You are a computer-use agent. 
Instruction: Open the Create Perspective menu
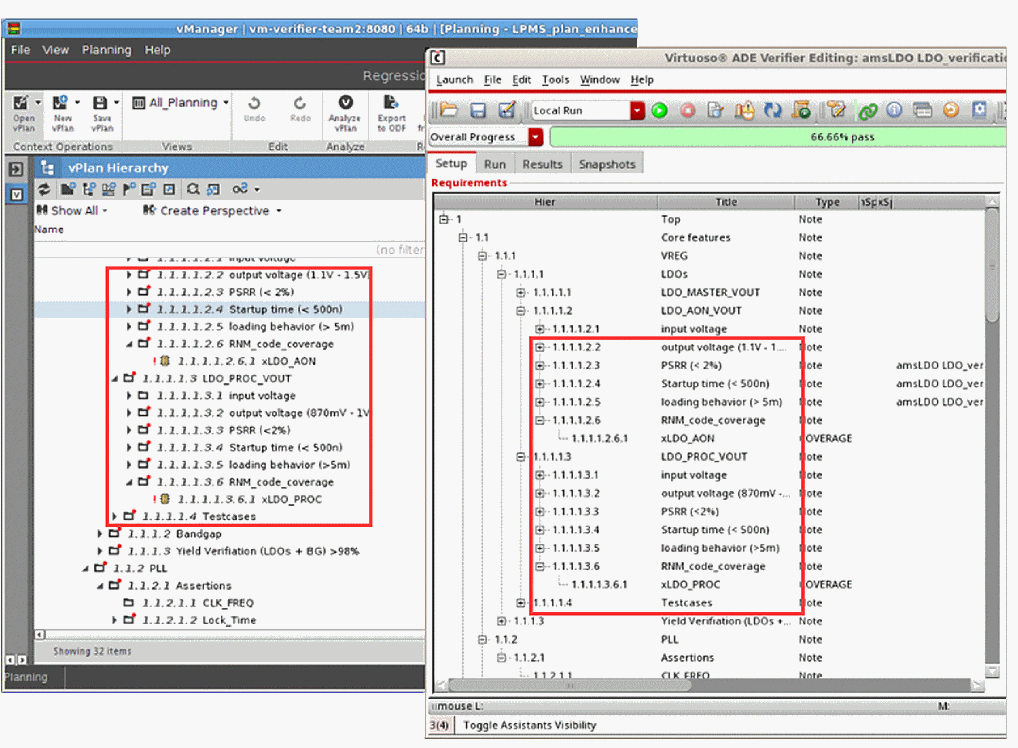point(212,211)
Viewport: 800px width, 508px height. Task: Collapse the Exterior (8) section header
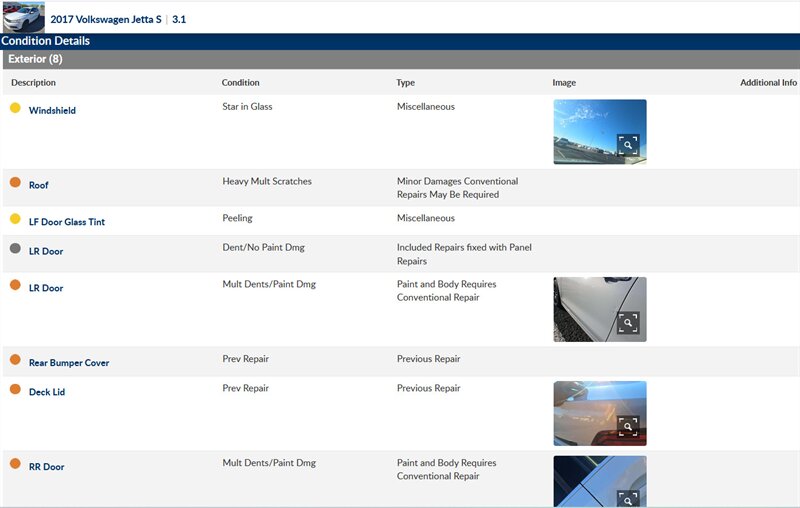[35, 60]
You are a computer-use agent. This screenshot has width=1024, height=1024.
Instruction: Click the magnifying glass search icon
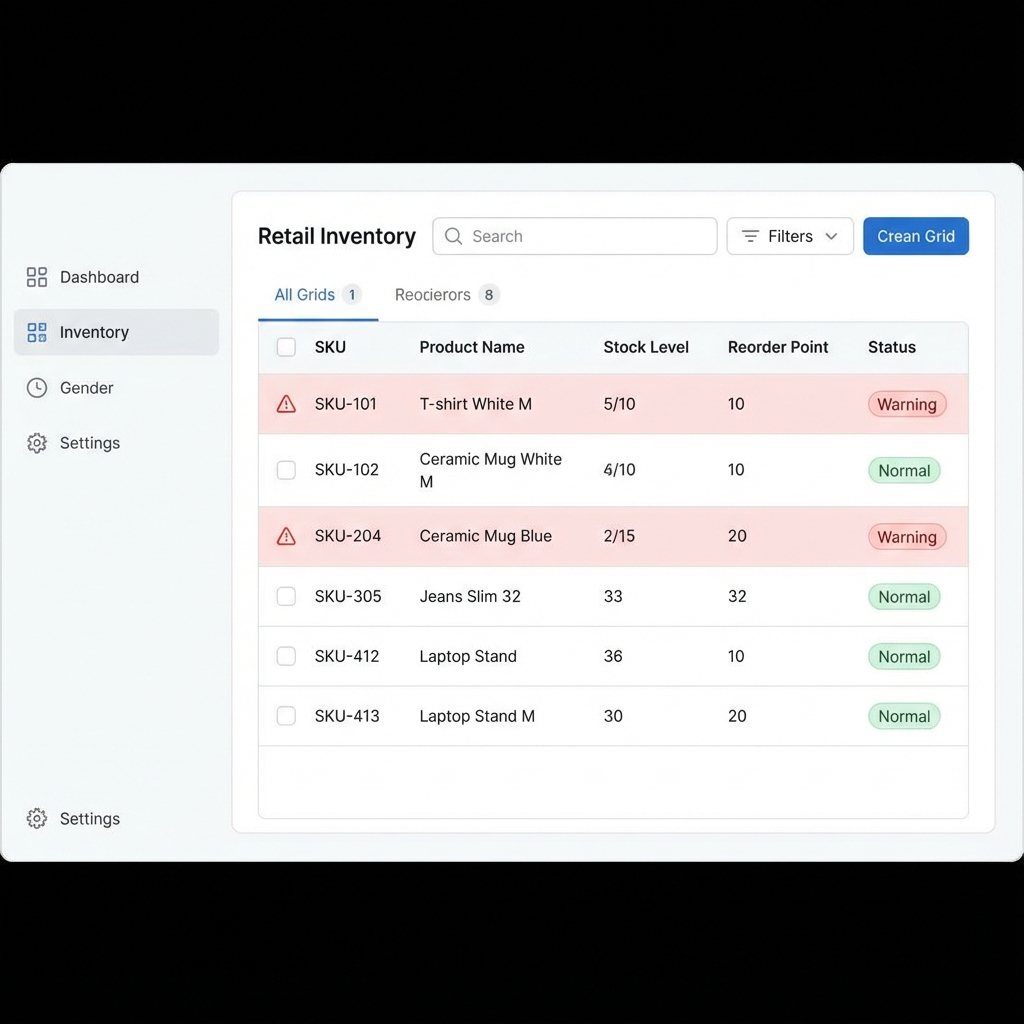pyautogui.click(x=454, y=237)
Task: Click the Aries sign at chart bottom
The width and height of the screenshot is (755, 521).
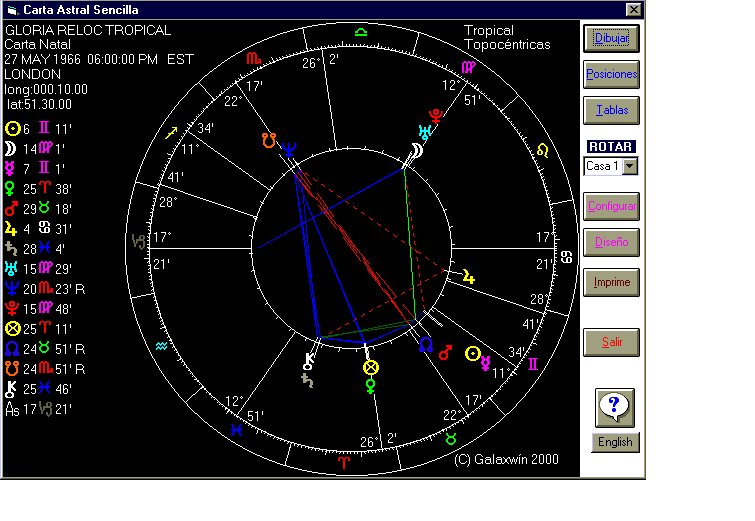Action: click(344, 463)
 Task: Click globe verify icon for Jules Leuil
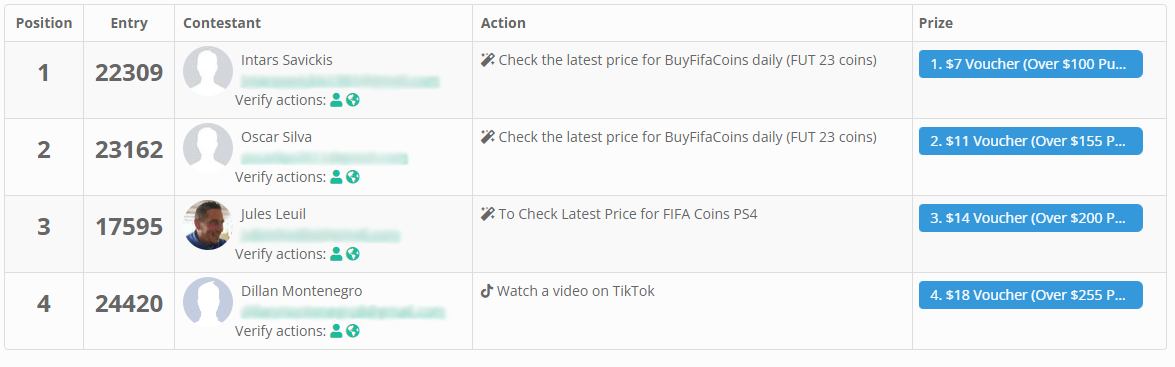click(x=353, y=255)
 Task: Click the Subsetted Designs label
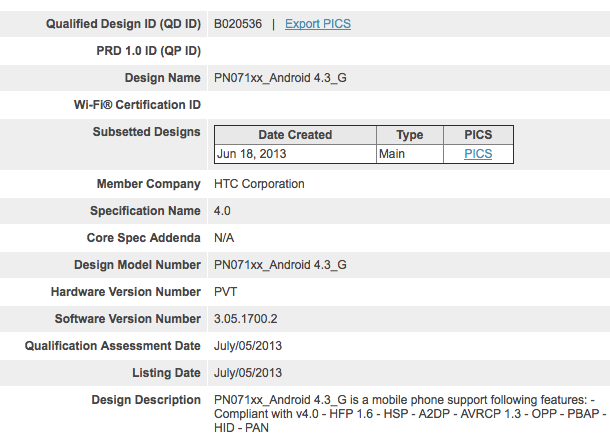coord(146,132)
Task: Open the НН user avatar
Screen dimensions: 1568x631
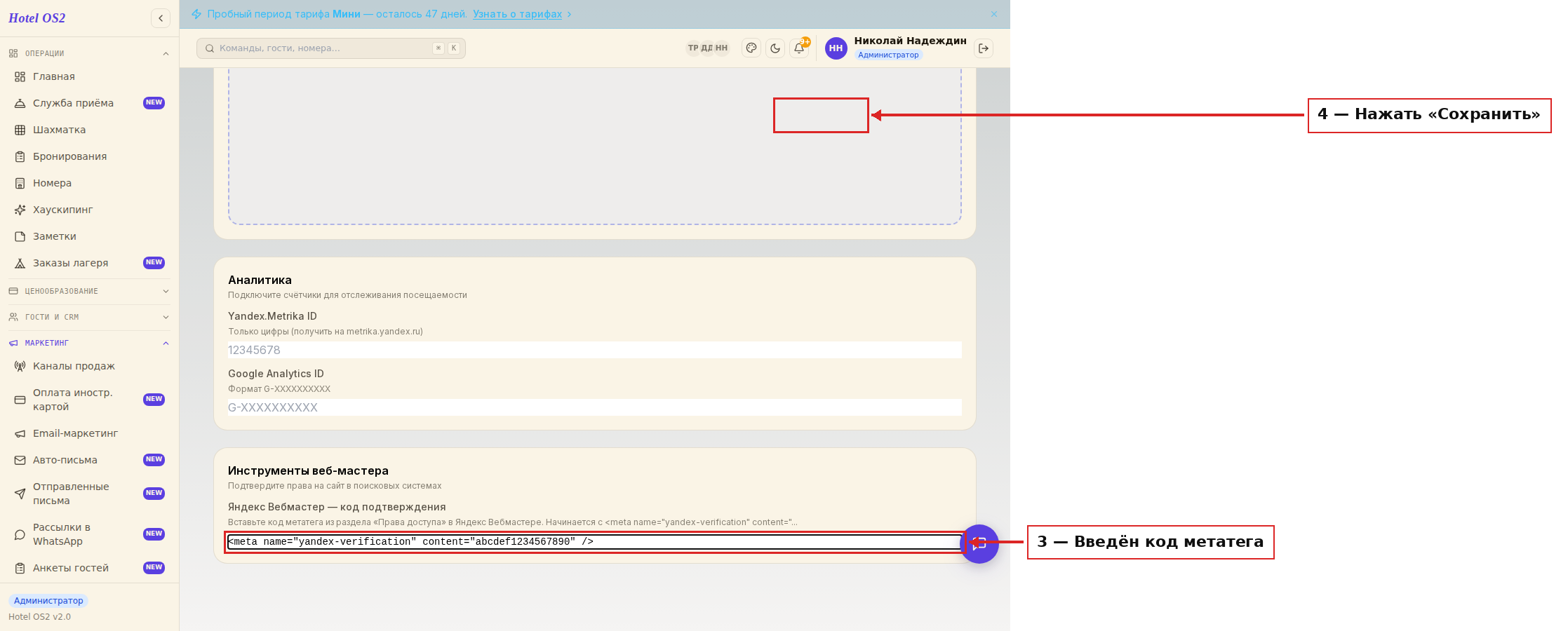Action: (x=836, y=48)
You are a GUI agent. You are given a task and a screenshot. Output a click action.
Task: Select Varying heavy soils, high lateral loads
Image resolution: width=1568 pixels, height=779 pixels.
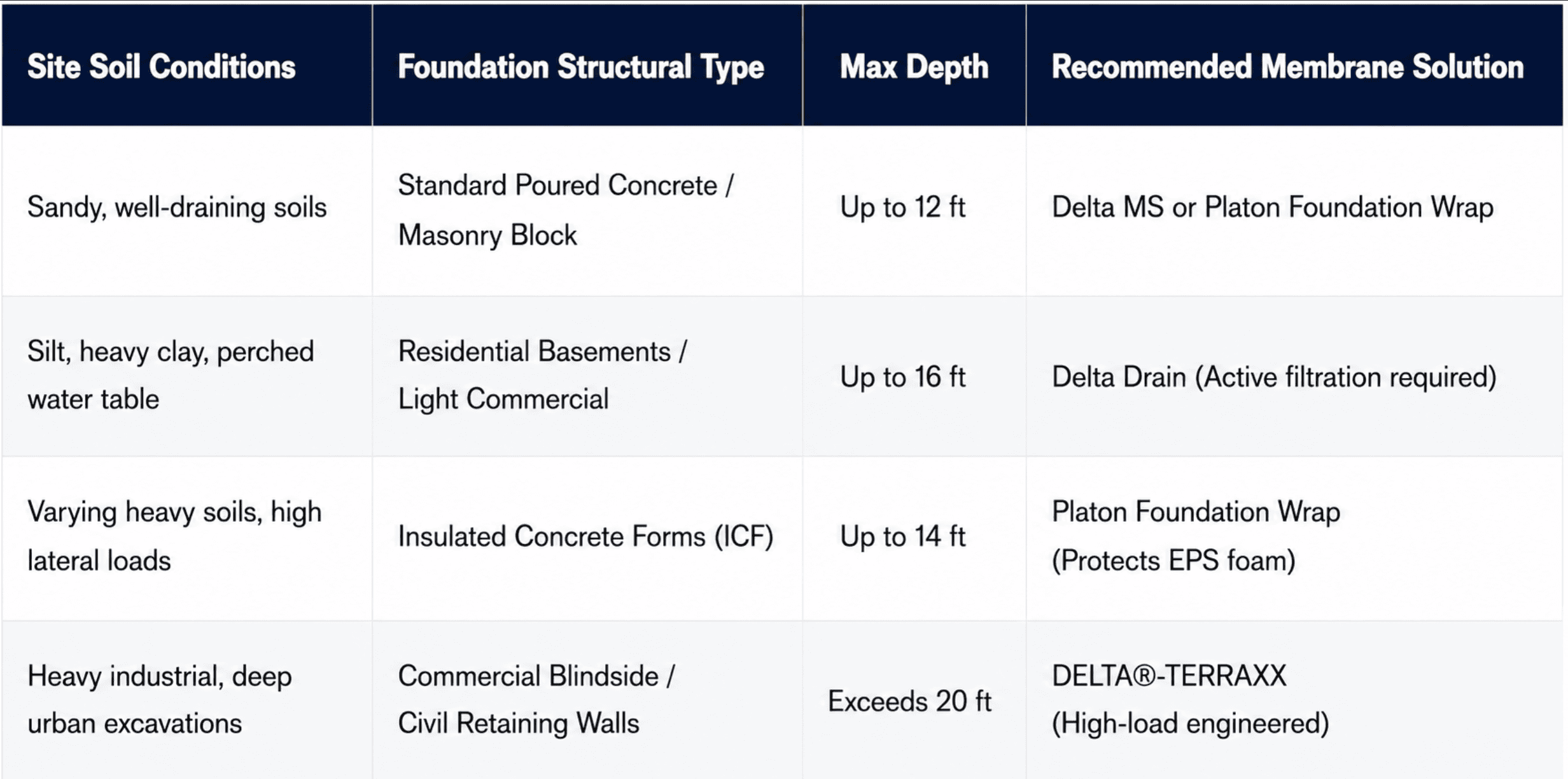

◆ ◆ ◆

- REQUIRED TASK -
Format every line of the records above as a numbered list, omitting blank lines. Leave the pictures out of the answer.

- CORRECT RESULT -
1. You are a computer-use agent. 
2. Instruction: Open the Create Perspective menu
3. point(212,211)
4. Viewport: 800px width, 508px height. Task: Collapse the Exterior (8) section header
5. [35, 60]
6. You are a computer-use agent. This screenshot has width=1024, height=1024.
7. Instruction: Click the magnifying glass search icon
8. pyautogui.click(x=454, y=237)
9. Task: Click the Aries sign at chart bottom
10. The width and height of the screenshot is (755, 521).
11. Action: click(344, 463)
12.  Task: Click globe verify icon for Jules Leuil
13. click(x=353, y=255)
14.  Task: Click the Subsetted Designs label
15. coord(146,132)
16. Task: Open the НН user avatar
17. Screen dimensions: 1568x631
18. Action: (x=836, y=48)
19. You are a GUI agent. You are given a task and a screenshot. Output a click action.
20. Task: Select Varying heavy soils, high lateral loads
21. Image resolution: width=1568 pixels, height=779 pixels.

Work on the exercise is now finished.